Le vestibule d’entrée

Labrouste aurait voulu aménager un jardin le long de la façade principale du bâtiment afin de « l’éloigner du bruit de la voie publique » et « de préparer au recueillement les personnes qui le fréquentent ». Ce projet ne put voir le jour faute de place. Le jardin a été transposé par le peintre Alexandre Desgoffe dans le vestibule, dont les murs offrent aux lecteurs en toute saison des arbres toujours verts. Cet espace, peu ouvert, est plutôt sombre. Un symbolisme évident, à l’échelle du bâtiment tout entier, autorise à concevoir le vestibule comme une antichambre, caverne obscure de l’ ignorance, dont le lecteur s’affranchit au fur et à mesure qu’il gravit l’escalier pour parvenir à la lumineuse salle de lecture, temple du savoir.

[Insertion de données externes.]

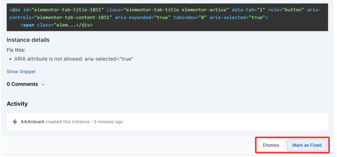
Task: Expand the 0 Comments chevron arrow
Action: click(43, 84)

De façon beaucoup plus conventionnelle, les murs sont ornés des bustes de grands noms des différentes sciences représentées dans les collections de l’établissement. Ils ont été ici confiés à Carle Elshoecht, Louis-Parfait Merlieux, Nicolas Mallet. Plusieurs bustes ont figuré au salon de 1849. De telles galeries de portraits d’érudits et de savants illustres relevaient du programme décoratif traditionnel des bibliothèques d’Ancien Régime. Une partie des bustes sculptés par Caffieri et Coysevox, qui ornaient ainsi la galerie de la bibliothèque dans l’ancienne abbaye, sont d’ailleurs conservés à la Réserve.